A Caixa Econômica Federal (CEF) concedeu nesta terça-feira (6) R$ 360 milhões em empréstimos à Irmandade da Santa Casa de Misericórdia de São Paulo. O montante ajudará a instituição filantrópica a quitar dívidas com fornecedores e reestruturar o endividamento. Segundo a administração da Santa Casa, as dívidas chegam a R$ 860 milhões.
O empréstimo se dará por meio da linha de crédito Caixa Hospitais e deve ser pago ao banco dentro de um prazo de 10 anos. Já a liberação dos recursos deve acontecer nos próximos 30 dias.
O protocolo do contrato foi assinado em cerimônia no Palácio do Planalto, em Brasília, e contou com a presença do presidente da República, Michel Temer, do ministro da Saúde, Ricardo Barros, do governador de São Paulo, Geraldo Alckmin, do presidente da Caixa, Gilberto Occhi, e do provedor da Santa Casa de São Paulo, José Luiz Setúbal.
Em fala rápida no evento, Temer ressaltou a importância e a tradição das Santas Casas para a população brasileira.
"Na verdade, eu sempre conto que sou de uma cidade do interior onde a Santa Casa era um lugar altamente prezável.

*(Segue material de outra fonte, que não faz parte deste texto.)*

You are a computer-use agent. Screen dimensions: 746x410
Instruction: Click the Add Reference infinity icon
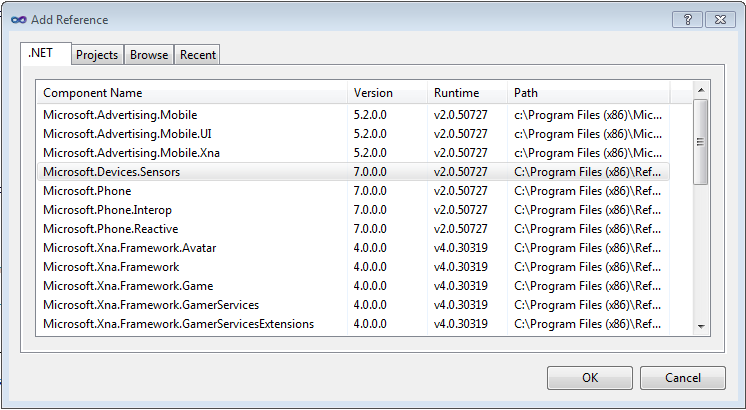pos(18,20)
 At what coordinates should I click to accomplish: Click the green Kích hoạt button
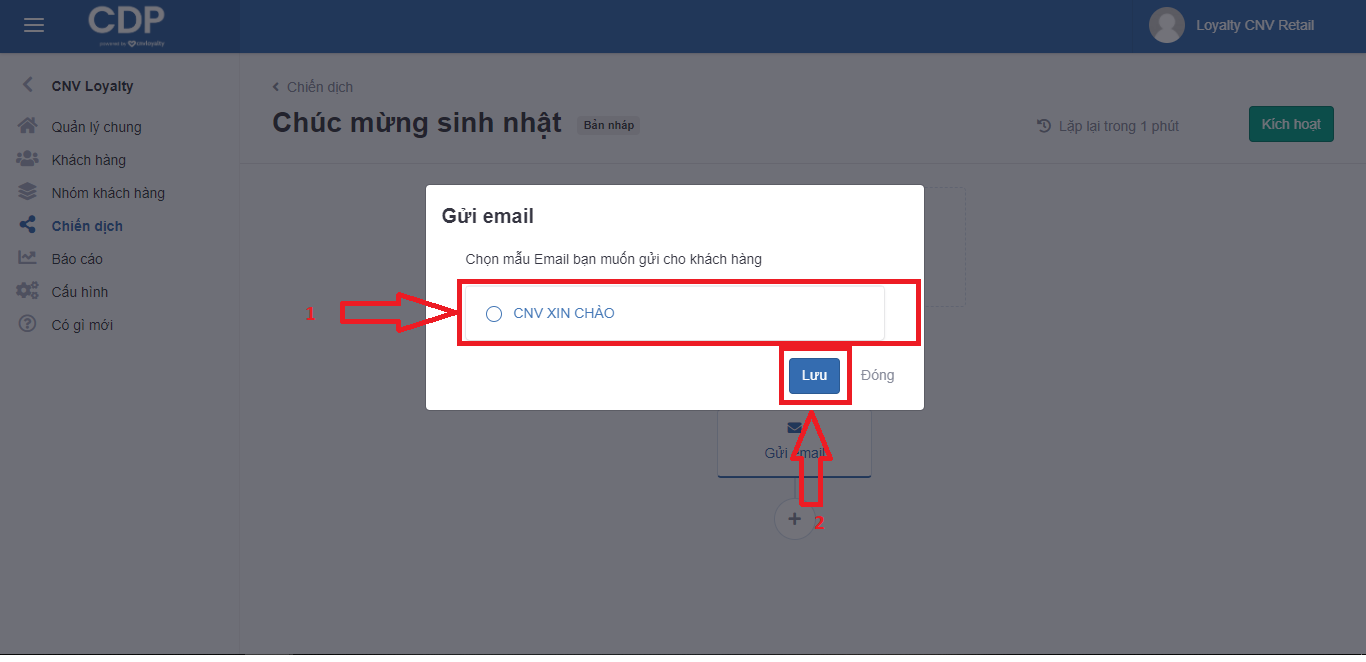coord(1291,124)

Tinha até tinha esse tom um pouco religioso, não é? […] A Santa Casa de São Paulo tem uma tradição extraordinária e serve de exemplo, na verdade, para todas as Santas Casas do país. Tem sido assim e esta concepção que nós temos", afirmou.
A Santa Casa de São Paulo foi fundada em 1560 e é a maior instituição filantrópica da América do Sul. Ela também é uma das maiores prestadoras de serviços do Serviço Único de Saúde, com mais de 8 mil atendimentos por dia.
Entenda a crise
A atual crise financeira da Santa Casa começou em 2014, quando o hospital fechou o pronto-socorro por falta de condições de atendimento. À época, o antigo provedor, Kalil Rocha Abdalla, chegou a reclamar da falta de repasse de verbas do estado e da União.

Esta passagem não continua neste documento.